All the primitives (words) are described here: https://code.jsoftware.com/wiki/NuVoc

This can generally fall under the category of “Generate Test Data in SQL” with both generic techniques like Recursive CTEs, as in the OP, and SQL dialect or tool specific options. Search is your friend. The OP also provides a table lookup technique for readable names but doesn’t address other data types such as timestamps or other functions such as MD5(). Other data distribution techniques other than random may also be needed.

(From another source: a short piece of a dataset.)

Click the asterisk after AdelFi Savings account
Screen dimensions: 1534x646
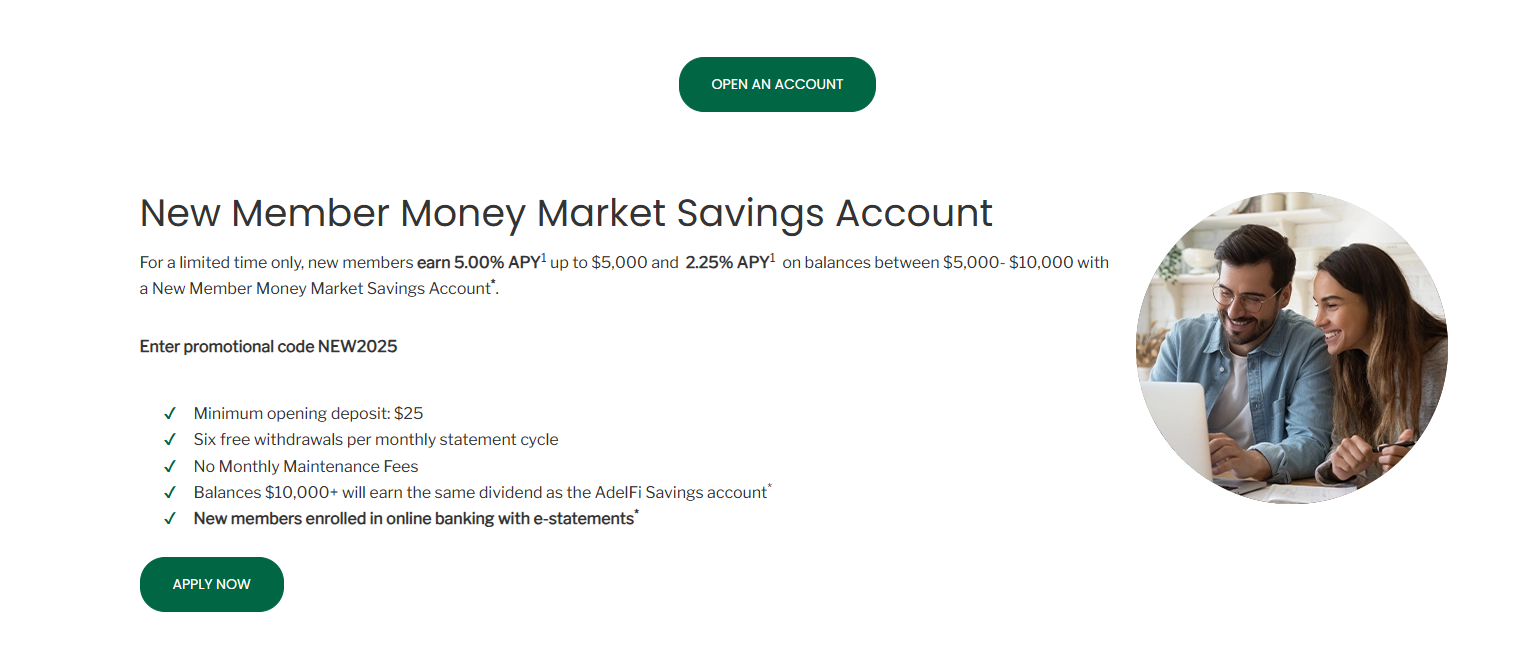pos(769,487)
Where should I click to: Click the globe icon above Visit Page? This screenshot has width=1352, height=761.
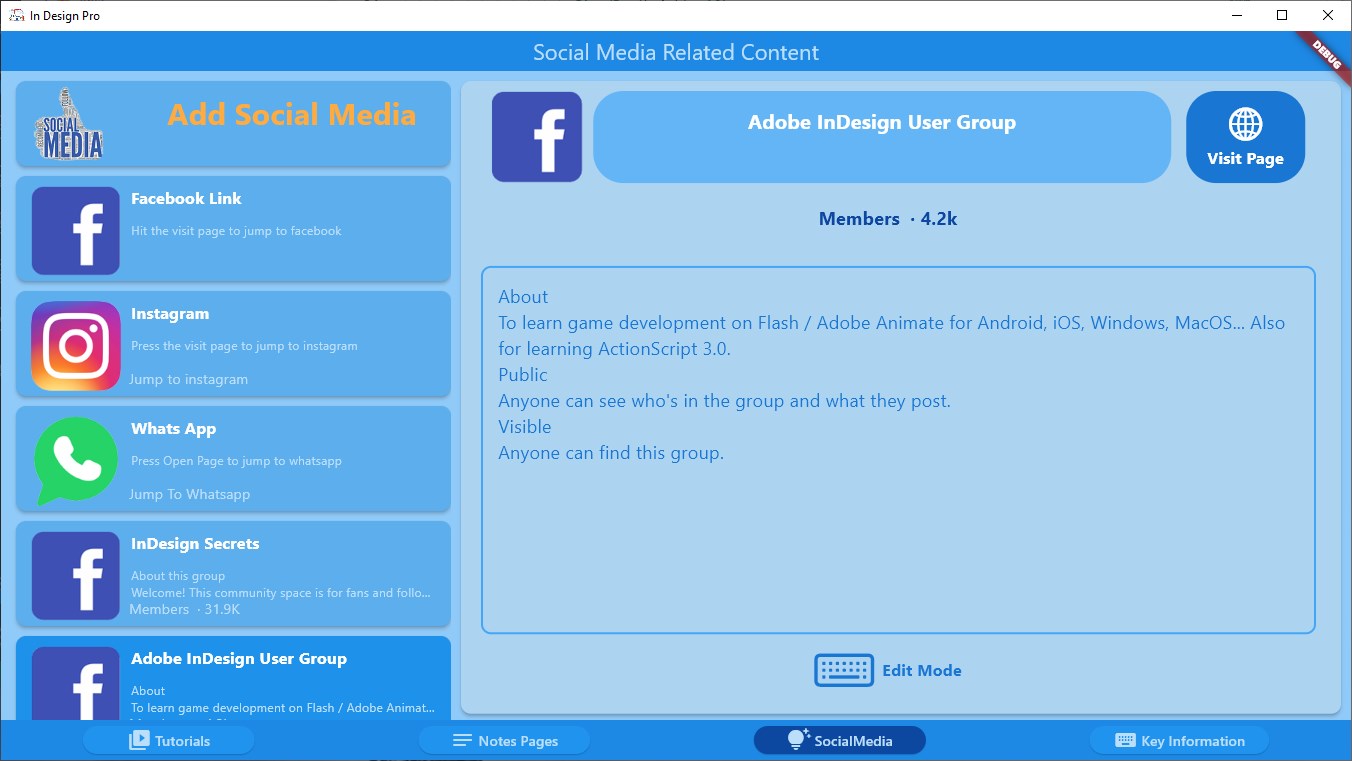point(1245,125)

This post scratches the surface of testing with generated data.

If you're running PostgreSQL you can also just

  xxd -ps -c 16 -l $bignum < /dev/urandom | (echo '\copy random_data from stdin'; cat) | psql
Depending on how you want your random keys formatted.

If you're importing from command line tools, you might as well use the specialized `shuf` tool:

  shuf -i 1-$bignum
or for random numbers with replacement

  shuf -i 1-$bignum -r -n $bignum
These give you a sample of random integers. `shuf` is part of GNU coreutils, so present in most Linux installs (but not on macOS).

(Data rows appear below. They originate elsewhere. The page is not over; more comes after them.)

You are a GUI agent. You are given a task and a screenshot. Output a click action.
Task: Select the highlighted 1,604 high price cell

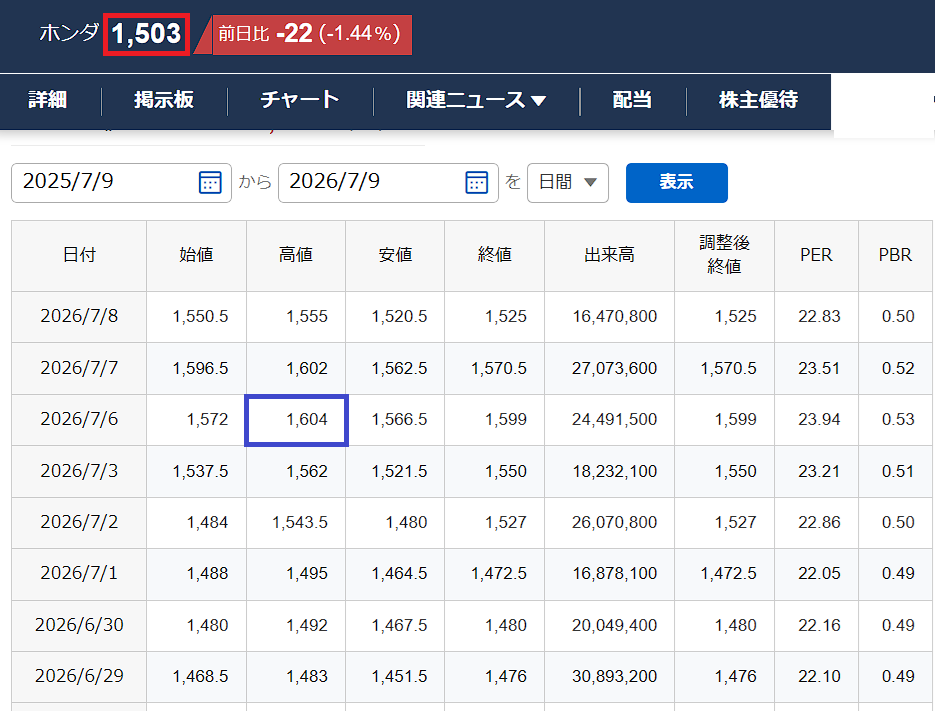(296, 420)
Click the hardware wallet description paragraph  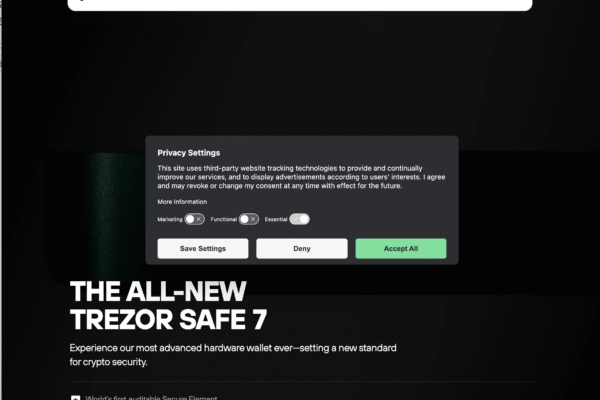coord(233,355)
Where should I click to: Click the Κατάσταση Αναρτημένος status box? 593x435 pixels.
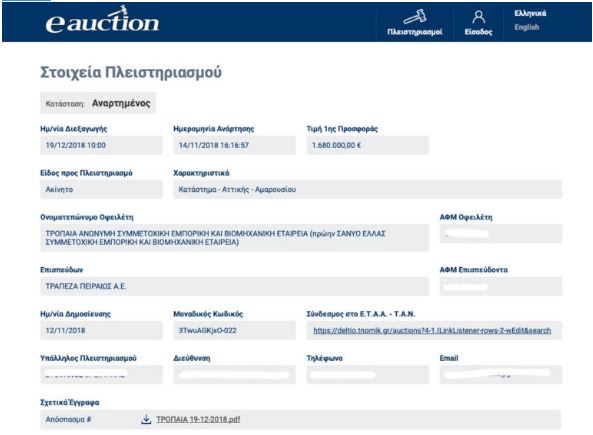coord(98,103)
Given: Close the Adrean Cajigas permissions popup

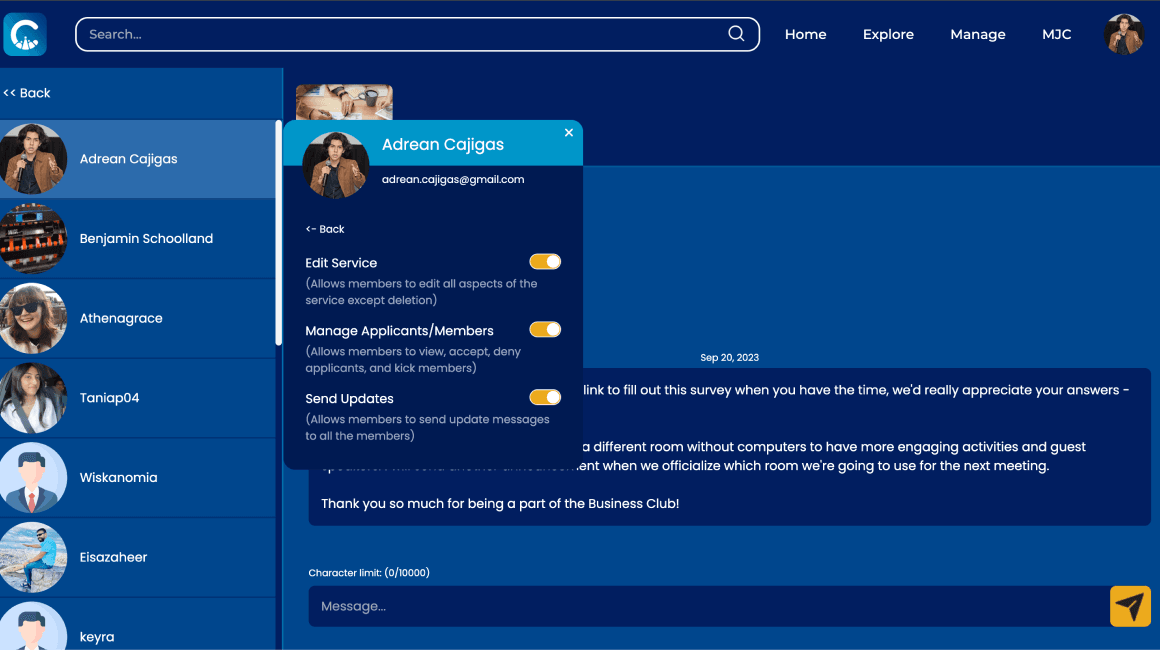Looking at the screenshot, I should click(x=569, y=132).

It's worth installing GNU coreutils on macOs All the command names are prepended with g, so `gshuf`

Nice yeah that's a good way. Generally the number 1 million is so small I see no reason to do this in any manner other than shell commands.

you have to use it since PostgreSQL does not support limit within a with expression.

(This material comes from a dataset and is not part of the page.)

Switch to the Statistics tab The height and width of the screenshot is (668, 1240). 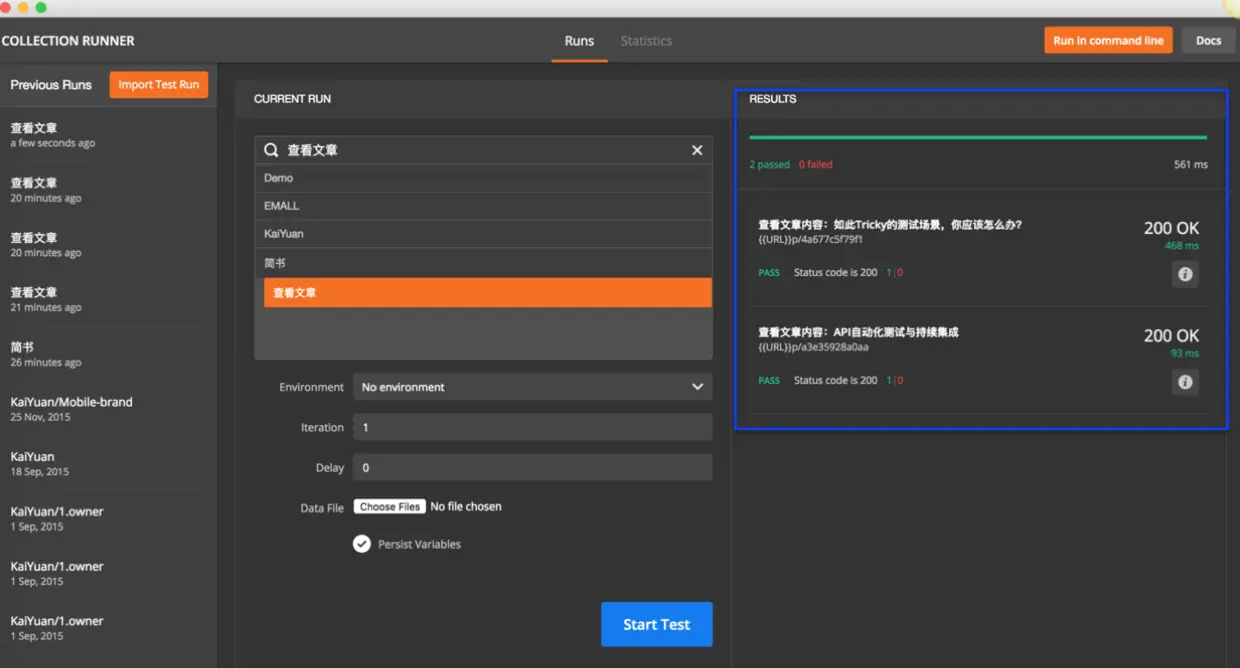click(x=646, y=41)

You can use a with-expression. It's true that you can't use `limit` to limit it, but you can use a `where` condition. This is equivalent to cribwi's example:

    t AS (
      SELECT 0 id
      SELECT id + 1
        FROM t
        WHERE id < 1000000
    SELECT id, random() FROM t;
It returns 1000001 rows, but so does cribwi's.

use a sequence or uuid

If your DB doesn't support this technique, you might be able to use this rather disgusting technique, which builds an exponentially growing tower of rows by using nested queries with JOIN's. https://stackoverflow.com/a/61169467

Some DBs support "literal tables" which makes this a little less nasty:

    SELECT n FROM (VALUES (0), (1), (2), (3), (4), (5), (6), (7), (8), (9)) AS d(n)
for instance:

        SELECT seq = units.n + tens.n*10 + hundreds.n*100 + thousands.n*1000
          FROM (VALUES (0), (1), (2), (3), (4), (5), (6), (7), (8), (9)) AS units(n)
    CROSS JOIN (VALUES (0), (1), (2), (3), (4), (5), (6), (7), (8), (9)) AS tens(n)
    CROSS JOIN (VALUES (0), (1), (2), (3), (4), (5), (6), (7), (8), (9)) AS hundreds(n)
    CROSS JOIN (VALUES (0), (1), (2), (3), (4), (5), (6), (7), (8), (9)) AS thousands(n)
         WHERE units.n + tens.n*10 + hundreds.n*100 + thousands.n*1000 BETWEEN 1 AND 1337
You can make it neater still by making the sub-table with a CTE:

    WITH Digits AS (SELECT n FROM (VALUES (0), (1), (2), (3), (4), (5), (6), (7), (8), (9)) AS d(n))
            SELECT seq = units.n + tens.n*10 + hundreds.n*100 + thousands.n*1000
              FROM Digits AS units
        CROSS JOIN Digits AS tens
        CROSS JOIN Digits AS hundreds
        CROSS JOIN Digits AS thousands
             WHERE units.n + tens.n*10 + hundreds.n*100 + thousands.n*1000 BETWEEN 1 AND 1337

    WITH Digits AS (SELECT n FROM (VALUES (0), (1), (2), (3), (4), (5), (6), (7), (8), (9)) AS d(n))
    , Thousands AS (SELECT seq = units.n + tens.n*10 + hundreds.n*100 + thousands.n*1000
              FROM Digits AS units
        CROSS JOIN Digits AS tens
        CROSS JOIN Digits AS hundreds
        CROSS JOIN Digits AS thousands
    SELECT seq FROM thousands ORDER BY seq
     WHERE units.n + tens.n*10 + hundreds.n*100 + thousands.n*1000 BETWEEN 1 AND 1337
though at that point you probably have the recursive option so you'd need to test to see which is more efficient. As a further hack you can combine this and the recursive CTE to extend the number of rows you can return when recursion limits would otherwise be a problem.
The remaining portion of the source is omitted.